## Your task
Lines from the one with "Where should I" through the end of the records, and no others, are what the answer should contain, copied exactly; please keep pictures out.

Start of Listed records

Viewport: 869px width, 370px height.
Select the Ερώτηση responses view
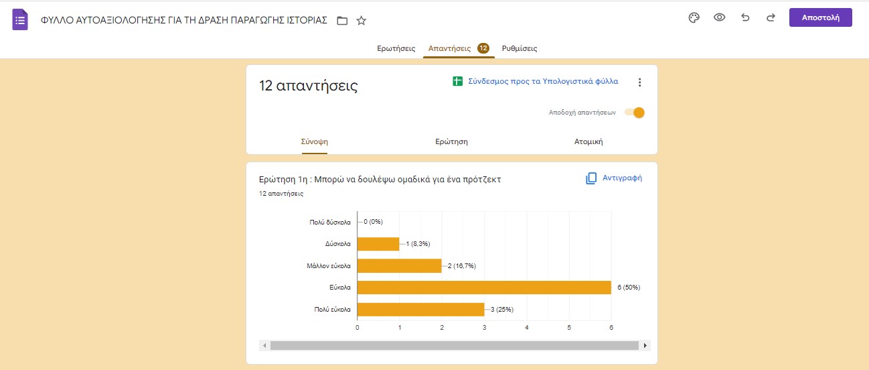pyautogui.click(x=451, y=142)
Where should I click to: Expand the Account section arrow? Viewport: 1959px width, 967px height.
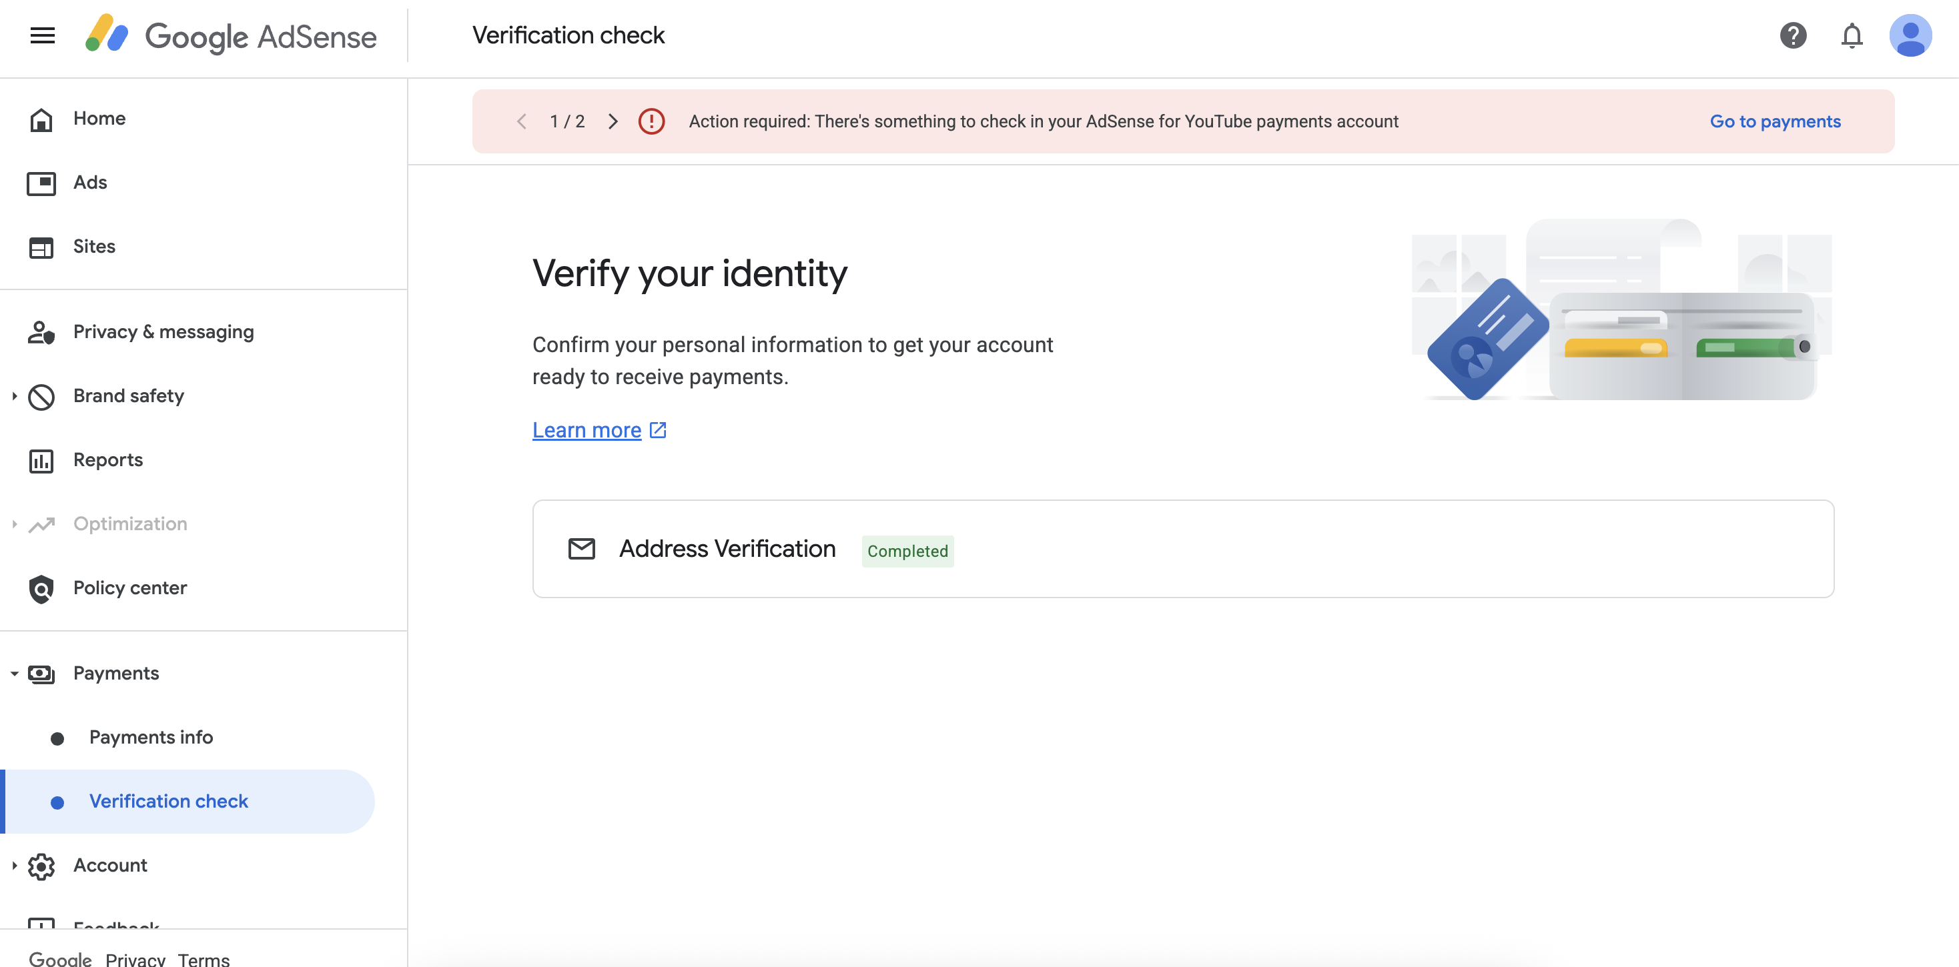tap(14, 865)
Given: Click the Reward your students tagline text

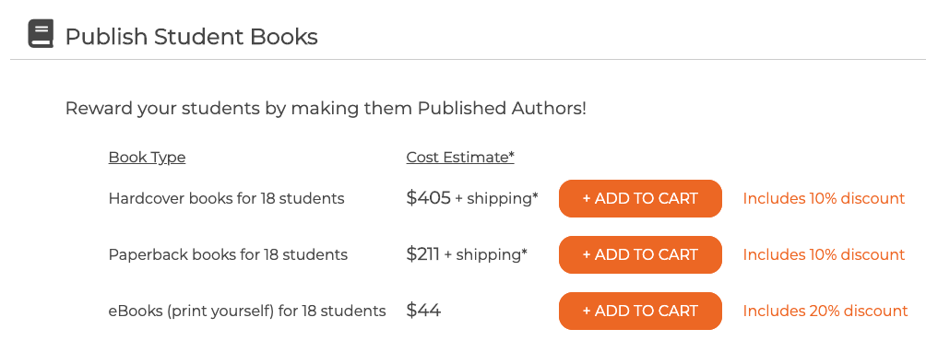Looking at the screenshot, I should point(326,109).
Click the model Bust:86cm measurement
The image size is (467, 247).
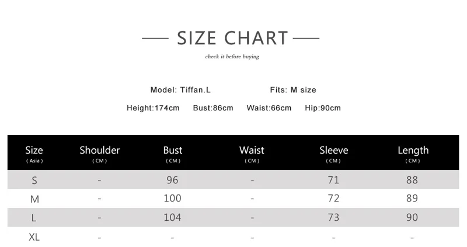pyautogui.click(x=213, y=108)
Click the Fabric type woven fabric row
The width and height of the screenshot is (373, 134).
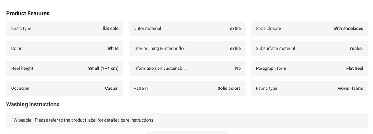point(309,88)
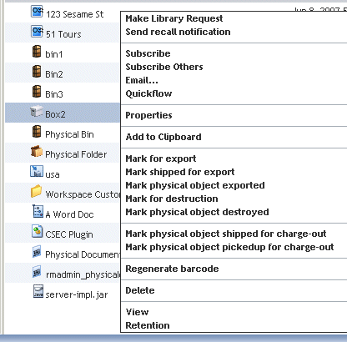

End of Listed records

## Solution to this task
Where should I click to: Expand the Account section arrow? Viewport: 1959px width, 967px height.
tap(14, 865)
Given: Click the Reward your students tagline text

Looking at the screenshot, I should point(326,109).
Click the model Bust:86cm measurement
The image size is (467, 247).
pyautogui.click(x=213, y=108)
Click the Fabric type woven fabric row
The width and height of the screenshot is (373, 134).
point(309,88)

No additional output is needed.